Ah, so Shiraishi knew that the others were listening in. Koharu and Yuuji audibly whispering compliments at each other had been somewhat obvious, but their respective yelps when Zaizen had whacked them for the public display of affection even more so.

“You came to the right Kingdom to stop a war. Here, if it’s a grin, it’s a win!” Koharu and Yuuji chanted the last bit together and then, inexplicably, started screaming.

The explanation followed a second later. The door to the King’s suite came right off the hinges and collided forcefully with the ground. Yanagi worried for the historic wooden floors.

“AHHH!” Tooyama cried out, jumping up and down on the door. “Shiraishi! Be careful, he has poison eyes!!”

Shiraishi chuckled. “It seems like Kenya was a little faster than we needed him to be.”

 

—

 

Eyes pale as ice and deep as the waters beneath watched from the skylight of Shiraishi’s suite, though the gaze hailed from much farther up the frozen arm of the river Fortuna. That same river, which hugged Shitenhouji on the north side, passed just under the great Palladian window to King Atobe’s chambers.

Atobe himself stood and laughed, almost maniacally, into the majestic scenery.

“Glad to see that you’re enjoying yourself,” Oshitari said, leaning against the wall to observe. “Peeking into a brothel this time?”

“I’m not _you_ , Yuushi.”

“A fact that has every pimp breathing a sigh of relief.
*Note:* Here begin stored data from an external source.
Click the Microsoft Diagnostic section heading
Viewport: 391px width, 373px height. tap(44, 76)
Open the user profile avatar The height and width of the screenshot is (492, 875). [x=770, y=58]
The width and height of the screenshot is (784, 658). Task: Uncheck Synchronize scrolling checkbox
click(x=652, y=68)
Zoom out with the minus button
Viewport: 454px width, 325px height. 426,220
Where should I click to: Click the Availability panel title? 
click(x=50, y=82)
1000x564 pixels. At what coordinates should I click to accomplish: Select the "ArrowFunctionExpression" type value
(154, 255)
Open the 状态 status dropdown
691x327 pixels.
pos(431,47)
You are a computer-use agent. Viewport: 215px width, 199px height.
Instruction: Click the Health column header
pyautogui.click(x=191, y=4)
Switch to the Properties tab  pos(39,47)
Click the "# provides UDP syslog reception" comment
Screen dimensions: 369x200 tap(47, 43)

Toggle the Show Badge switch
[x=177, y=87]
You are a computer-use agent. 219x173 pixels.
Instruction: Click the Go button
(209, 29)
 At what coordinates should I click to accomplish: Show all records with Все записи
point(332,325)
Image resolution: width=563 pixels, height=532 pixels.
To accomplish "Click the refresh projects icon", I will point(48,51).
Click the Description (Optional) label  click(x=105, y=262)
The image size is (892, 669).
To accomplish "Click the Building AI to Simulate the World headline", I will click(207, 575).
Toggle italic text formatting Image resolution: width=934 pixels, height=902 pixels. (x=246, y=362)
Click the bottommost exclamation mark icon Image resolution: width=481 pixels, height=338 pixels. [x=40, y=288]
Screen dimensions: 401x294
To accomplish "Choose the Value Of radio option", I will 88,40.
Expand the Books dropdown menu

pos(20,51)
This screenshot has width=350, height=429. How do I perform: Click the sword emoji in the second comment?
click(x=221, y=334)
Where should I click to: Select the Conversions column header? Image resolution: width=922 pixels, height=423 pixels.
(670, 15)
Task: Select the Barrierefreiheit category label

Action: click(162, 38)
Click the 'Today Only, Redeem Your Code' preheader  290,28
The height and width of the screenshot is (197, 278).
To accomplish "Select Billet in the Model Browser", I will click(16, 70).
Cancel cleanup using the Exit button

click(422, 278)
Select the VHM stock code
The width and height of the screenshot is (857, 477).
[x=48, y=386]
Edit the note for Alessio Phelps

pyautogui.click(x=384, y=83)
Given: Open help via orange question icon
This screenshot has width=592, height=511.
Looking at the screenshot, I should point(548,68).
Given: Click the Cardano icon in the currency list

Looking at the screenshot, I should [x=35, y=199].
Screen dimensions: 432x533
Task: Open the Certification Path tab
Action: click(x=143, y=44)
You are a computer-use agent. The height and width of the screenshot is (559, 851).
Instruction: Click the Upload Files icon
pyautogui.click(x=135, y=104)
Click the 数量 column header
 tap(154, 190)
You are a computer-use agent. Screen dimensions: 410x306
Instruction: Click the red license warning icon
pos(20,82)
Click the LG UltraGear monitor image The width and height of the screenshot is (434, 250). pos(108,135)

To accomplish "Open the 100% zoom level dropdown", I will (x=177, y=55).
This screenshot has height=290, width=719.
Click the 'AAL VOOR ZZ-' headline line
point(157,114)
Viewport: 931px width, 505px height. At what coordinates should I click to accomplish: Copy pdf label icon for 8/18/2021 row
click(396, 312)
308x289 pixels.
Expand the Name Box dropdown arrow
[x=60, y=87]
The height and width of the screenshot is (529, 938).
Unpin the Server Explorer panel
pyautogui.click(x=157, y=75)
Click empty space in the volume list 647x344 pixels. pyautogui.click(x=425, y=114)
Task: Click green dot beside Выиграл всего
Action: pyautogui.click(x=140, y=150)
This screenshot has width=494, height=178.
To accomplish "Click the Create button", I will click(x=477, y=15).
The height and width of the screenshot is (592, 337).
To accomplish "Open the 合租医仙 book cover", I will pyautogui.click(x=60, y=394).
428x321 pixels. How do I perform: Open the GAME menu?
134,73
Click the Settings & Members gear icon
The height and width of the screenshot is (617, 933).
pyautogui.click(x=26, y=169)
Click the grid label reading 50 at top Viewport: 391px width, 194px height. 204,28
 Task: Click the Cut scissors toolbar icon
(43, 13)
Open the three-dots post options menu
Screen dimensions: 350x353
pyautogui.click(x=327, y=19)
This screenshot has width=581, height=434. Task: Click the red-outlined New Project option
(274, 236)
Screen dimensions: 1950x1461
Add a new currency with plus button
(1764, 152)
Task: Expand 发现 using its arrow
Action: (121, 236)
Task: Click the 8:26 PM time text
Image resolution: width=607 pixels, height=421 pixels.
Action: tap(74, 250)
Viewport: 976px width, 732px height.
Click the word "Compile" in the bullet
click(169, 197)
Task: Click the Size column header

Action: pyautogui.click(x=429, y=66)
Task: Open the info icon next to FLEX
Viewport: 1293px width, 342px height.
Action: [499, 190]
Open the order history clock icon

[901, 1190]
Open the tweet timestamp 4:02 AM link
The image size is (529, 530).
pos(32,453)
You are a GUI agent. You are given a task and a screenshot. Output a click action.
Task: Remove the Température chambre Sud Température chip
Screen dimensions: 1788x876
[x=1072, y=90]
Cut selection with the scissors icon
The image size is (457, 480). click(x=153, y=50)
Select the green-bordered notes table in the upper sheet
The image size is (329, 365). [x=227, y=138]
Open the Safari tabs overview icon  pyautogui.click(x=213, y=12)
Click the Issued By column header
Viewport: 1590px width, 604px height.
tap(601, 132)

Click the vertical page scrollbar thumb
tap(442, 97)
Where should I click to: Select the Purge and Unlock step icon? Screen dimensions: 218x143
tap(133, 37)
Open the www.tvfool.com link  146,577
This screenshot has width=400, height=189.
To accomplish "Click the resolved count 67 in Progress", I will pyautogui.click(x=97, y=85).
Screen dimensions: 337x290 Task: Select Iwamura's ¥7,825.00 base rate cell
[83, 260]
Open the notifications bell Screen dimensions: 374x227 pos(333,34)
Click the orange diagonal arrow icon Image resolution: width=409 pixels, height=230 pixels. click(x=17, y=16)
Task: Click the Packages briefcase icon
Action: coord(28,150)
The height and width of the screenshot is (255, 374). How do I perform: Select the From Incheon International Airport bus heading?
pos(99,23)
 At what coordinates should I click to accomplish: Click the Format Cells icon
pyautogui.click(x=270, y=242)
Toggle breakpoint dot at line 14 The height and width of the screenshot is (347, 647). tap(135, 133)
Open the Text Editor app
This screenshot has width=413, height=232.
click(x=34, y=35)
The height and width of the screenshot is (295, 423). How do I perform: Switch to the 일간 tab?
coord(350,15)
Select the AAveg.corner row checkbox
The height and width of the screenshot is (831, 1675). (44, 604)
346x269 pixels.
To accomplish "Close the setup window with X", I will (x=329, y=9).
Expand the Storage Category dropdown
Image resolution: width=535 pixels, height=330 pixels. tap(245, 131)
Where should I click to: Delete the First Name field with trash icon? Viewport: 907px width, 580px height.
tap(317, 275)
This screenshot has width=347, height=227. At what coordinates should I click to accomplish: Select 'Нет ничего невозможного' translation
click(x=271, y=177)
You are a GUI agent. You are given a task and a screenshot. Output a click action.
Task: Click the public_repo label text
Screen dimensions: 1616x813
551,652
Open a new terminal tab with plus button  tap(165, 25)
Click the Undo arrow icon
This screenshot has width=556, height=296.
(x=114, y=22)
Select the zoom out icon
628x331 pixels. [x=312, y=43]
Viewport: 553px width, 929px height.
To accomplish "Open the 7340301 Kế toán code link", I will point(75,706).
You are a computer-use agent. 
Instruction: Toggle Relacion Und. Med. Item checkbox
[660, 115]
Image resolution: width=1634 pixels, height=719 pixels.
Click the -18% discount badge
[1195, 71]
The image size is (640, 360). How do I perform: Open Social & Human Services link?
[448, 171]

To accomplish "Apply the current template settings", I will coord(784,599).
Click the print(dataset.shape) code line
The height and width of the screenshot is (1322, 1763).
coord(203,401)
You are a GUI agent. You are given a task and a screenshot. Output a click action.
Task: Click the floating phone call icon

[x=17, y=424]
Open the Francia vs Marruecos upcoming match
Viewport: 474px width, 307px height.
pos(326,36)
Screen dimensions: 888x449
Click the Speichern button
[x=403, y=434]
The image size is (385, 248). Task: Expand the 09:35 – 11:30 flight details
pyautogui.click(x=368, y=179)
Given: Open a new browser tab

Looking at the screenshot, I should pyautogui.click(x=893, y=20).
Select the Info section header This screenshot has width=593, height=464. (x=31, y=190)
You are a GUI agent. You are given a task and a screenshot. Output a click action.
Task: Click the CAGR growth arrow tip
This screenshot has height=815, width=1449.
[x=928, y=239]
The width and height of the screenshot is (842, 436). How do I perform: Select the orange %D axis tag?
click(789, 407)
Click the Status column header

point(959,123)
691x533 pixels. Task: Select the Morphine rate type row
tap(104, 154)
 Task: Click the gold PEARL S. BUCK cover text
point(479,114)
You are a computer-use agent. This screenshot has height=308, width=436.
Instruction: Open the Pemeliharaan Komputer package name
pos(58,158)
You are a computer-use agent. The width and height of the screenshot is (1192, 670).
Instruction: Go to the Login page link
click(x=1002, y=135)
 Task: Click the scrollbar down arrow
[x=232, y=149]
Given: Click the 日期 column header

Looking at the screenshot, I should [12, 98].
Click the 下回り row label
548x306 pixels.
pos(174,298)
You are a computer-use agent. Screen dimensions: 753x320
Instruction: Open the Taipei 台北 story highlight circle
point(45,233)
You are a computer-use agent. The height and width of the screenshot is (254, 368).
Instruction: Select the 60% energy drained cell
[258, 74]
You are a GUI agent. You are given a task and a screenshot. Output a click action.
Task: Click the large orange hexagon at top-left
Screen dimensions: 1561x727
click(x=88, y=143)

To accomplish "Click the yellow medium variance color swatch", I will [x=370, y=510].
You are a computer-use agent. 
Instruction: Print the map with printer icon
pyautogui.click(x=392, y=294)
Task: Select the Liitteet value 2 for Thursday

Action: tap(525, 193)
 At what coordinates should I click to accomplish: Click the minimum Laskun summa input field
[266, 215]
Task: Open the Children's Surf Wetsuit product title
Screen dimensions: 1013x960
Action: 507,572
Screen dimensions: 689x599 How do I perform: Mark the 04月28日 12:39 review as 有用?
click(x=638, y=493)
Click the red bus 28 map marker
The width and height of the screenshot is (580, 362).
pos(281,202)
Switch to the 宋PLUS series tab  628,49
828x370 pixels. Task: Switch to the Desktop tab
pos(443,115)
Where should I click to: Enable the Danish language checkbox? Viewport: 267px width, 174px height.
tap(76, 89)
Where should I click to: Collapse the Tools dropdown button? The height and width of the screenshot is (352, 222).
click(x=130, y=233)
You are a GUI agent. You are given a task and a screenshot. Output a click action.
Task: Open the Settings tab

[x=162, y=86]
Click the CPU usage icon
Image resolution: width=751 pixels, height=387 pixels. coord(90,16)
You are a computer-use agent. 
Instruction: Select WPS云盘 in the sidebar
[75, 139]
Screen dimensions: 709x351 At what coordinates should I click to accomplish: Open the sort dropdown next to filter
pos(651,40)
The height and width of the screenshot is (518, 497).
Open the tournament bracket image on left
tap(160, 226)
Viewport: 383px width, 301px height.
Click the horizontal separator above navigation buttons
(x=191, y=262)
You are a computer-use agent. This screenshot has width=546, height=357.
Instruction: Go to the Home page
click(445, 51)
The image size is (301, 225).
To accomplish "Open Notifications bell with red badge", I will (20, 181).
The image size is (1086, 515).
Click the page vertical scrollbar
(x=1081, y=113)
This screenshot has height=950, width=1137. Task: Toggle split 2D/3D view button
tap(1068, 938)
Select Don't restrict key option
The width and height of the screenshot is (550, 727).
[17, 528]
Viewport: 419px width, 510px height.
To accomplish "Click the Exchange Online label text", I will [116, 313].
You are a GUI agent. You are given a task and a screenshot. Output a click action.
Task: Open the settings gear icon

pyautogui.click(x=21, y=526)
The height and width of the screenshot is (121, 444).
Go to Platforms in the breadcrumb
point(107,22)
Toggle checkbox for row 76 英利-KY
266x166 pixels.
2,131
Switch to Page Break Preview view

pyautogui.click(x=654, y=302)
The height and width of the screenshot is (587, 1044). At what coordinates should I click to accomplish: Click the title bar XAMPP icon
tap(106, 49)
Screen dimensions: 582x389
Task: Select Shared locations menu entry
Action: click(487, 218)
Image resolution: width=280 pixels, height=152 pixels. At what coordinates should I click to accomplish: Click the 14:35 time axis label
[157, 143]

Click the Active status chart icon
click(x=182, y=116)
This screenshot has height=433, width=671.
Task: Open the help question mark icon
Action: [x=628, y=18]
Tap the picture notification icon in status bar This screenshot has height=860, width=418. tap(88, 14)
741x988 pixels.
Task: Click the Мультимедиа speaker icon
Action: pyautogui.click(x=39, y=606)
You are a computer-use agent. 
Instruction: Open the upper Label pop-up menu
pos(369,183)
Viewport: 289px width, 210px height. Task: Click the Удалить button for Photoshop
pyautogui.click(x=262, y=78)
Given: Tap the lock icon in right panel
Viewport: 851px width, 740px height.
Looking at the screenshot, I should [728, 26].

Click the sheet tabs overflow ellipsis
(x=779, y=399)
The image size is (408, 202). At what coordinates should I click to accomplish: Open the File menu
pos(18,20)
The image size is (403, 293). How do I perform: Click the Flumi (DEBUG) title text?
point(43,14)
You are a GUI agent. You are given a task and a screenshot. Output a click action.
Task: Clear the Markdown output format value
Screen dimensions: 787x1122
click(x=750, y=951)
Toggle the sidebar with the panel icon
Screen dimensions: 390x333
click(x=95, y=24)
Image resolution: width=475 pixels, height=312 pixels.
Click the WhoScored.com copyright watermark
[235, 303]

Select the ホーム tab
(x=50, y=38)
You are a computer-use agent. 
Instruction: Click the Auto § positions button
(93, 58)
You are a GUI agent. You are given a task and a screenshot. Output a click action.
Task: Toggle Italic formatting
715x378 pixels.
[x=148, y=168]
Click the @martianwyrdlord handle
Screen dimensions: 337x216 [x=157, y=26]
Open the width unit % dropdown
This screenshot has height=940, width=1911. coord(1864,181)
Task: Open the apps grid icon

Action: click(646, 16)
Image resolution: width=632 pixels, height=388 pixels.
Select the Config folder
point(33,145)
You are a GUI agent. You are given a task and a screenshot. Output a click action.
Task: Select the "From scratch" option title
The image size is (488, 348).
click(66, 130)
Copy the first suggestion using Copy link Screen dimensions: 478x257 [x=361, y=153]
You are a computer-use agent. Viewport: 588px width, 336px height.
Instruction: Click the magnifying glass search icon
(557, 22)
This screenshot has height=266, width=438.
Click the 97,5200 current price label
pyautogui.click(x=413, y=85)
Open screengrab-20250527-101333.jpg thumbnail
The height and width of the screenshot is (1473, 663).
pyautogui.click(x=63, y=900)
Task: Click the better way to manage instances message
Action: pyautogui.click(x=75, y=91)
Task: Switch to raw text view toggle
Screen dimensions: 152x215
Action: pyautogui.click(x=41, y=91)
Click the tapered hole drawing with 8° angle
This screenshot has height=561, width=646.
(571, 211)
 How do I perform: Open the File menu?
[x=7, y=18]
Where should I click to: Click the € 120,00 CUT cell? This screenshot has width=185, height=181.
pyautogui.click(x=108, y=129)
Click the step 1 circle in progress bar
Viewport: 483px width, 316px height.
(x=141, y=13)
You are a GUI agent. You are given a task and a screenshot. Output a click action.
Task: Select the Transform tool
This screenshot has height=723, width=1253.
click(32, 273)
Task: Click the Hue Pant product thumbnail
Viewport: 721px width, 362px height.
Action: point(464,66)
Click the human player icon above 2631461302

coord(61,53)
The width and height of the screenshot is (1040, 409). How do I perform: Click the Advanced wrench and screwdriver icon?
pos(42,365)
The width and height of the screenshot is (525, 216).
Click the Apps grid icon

Not even watching is free these days.”

“Maybe if you didn't insist on having your chambers in the dungeons, more people would be willing to visit them for free.”

“But then when I rub my hands together, I’d simply be chilly instead of wicked. Every counselor nobody has to have their thing.”

“Apparently Yanagi’s is stripping Kings.”

“Well, now I feel like I have the short end of the stick.”

“That’s what happens when you spend too much time playing with it.”

Oshitari chuckled. “Touché. What is the status on our King Stripper?”

“Coming to us via Shitenhouji,” the King answered, prying himself away from the window.

“Ah, shall we warn Jirou to expect some kind of assault on the gate?” Oshitari proposed.

“Unnecessary,” Atobe started down the corridor, fully expecting that Oshitari would follow. “I’m curious to see how he handles this.”

Half a step behind Atobe, Oshitari smirked, “If I didn’t know better, I would say that you’re coming to like this counselor nobody.”

Atobe hmphed and waited for them to pass a section of soldiers, “He’s amusing. And bringing me a present besides.”

“Something of value, I’m sure,” Oshitari purred.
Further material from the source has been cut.